_About this task_
Return, word for word, the line that contains "Instruction: Open references" and every line after it through the end of the records.

_Extracted information_
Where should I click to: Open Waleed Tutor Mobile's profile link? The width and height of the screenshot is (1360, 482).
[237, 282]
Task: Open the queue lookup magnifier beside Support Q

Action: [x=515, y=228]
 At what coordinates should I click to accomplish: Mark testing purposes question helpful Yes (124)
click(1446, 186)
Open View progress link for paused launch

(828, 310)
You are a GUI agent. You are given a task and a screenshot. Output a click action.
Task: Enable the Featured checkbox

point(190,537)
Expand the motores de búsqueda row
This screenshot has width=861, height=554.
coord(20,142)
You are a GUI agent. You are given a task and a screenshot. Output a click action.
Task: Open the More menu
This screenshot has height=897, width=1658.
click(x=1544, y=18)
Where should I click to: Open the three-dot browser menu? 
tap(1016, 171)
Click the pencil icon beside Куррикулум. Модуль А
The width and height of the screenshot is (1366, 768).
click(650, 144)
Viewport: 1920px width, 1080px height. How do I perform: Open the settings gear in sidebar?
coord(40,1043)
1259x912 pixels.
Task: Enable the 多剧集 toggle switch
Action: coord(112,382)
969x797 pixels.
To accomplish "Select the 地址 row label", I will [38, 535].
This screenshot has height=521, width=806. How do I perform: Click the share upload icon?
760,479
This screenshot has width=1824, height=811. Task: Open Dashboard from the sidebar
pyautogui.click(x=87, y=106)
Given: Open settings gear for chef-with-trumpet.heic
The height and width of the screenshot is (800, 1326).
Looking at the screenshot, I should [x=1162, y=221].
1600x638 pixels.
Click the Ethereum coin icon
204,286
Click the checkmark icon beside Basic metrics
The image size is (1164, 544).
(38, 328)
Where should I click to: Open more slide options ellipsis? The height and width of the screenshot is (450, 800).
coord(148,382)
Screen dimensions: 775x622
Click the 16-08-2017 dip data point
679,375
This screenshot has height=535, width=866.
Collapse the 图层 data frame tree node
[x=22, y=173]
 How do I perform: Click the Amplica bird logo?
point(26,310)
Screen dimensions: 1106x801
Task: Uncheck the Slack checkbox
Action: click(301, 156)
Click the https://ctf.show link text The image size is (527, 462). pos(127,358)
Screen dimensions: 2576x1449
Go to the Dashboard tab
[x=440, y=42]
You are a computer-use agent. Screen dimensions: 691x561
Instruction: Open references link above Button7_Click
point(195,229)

_The completed task_
Instruction: Open references link above Button7_Click
point(195,229)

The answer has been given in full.